USAGE = """ -p|--poly {DegreeN1:CoefficientM1, DegreeN2:CoefficientM2, ...}...
-l|--lower <lower_bound> -u|--upper <upper_bound> -s|--step <step>
-a|--algorithm <simpson | trapezoid | midpoint>

This was just a fun experiment I did on a couple airplane rides and might not be suitable for
production use.

Try a simple function you can integrate by hand easily, like f(x) = x^3 from [0-10], and
compare that to how accurate the midpoint, trapezoid, and simpson approximations are with various
steps sizes.
Why not use numpy?
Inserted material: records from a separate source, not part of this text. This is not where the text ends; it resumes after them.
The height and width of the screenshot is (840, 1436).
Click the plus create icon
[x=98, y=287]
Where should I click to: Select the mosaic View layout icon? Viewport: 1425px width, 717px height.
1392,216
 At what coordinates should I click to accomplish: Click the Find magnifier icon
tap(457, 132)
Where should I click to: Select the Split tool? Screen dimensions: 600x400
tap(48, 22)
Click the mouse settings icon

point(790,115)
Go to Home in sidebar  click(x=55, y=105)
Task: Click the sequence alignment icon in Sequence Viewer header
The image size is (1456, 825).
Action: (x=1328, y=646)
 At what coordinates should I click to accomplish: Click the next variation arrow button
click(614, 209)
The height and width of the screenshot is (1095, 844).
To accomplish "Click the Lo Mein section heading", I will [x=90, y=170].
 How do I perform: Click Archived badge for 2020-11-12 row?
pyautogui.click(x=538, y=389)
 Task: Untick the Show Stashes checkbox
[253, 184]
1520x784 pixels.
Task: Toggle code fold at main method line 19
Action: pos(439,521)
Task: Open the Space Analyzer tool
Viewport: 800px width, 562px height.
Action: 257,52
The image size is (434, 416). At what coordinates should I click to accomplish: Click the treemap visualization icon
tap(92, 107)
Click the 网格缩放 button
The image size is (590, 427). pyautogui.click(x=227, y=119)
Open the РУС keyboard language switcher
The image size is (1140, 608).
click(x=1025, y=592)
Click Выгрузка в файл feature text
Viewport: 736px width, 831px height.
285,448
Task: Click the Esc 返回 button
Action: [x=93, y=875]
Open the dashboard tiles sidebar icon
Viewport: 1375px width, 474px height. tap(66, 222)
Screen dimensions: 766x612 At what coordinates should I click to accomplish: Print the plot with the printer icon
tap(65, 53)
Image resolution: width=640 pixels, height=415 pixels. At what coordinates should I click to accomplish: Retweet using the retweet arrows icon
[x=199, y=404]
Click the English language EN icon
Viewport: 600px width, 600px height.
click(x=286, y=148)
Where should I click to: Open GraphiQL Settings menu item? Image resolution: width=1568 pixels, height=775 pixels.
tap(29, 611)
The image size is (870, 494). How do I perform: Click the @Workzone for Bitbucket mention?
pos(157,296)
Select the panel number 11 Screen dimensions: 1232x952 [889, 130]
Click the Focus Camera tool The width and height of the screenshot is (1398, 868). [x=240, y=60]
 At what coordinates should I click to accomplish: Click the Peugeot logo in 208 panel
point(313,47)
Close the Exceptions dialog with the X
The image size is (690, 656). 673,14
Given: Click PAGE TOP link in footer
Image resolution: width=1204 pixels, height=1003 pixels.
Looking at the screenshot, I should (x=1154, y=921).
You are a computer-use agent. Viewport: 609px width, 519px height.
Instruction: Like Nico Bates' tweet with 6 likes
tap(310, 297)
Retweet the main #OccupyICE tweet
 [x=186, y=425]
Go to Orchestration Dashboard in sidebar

You probably should, but I wanted to do everything from scratch for fun.

examples:
python3 area_under_curve.py --polynomial {3:1} --lower 0 --upper 10 --step .1 --algorithm simpson
or:
import area_under_curve as auc
algorithm = auc.get_algorithm("simpson")
bounds = auc.Bounds(0, 10, .1)
polynomial = auc.Polynomial({3:1})
params = auc.Parameters(polynomial, bounds, algorithm)
AREA = auc.area_under_curve(params.polynomial, params.bounds, params.algorithm)
print(str(AREA))
Also try out unit_test.py and demo.py.
Use poetry install and poetry shell for a python3 environment with dev dependencies.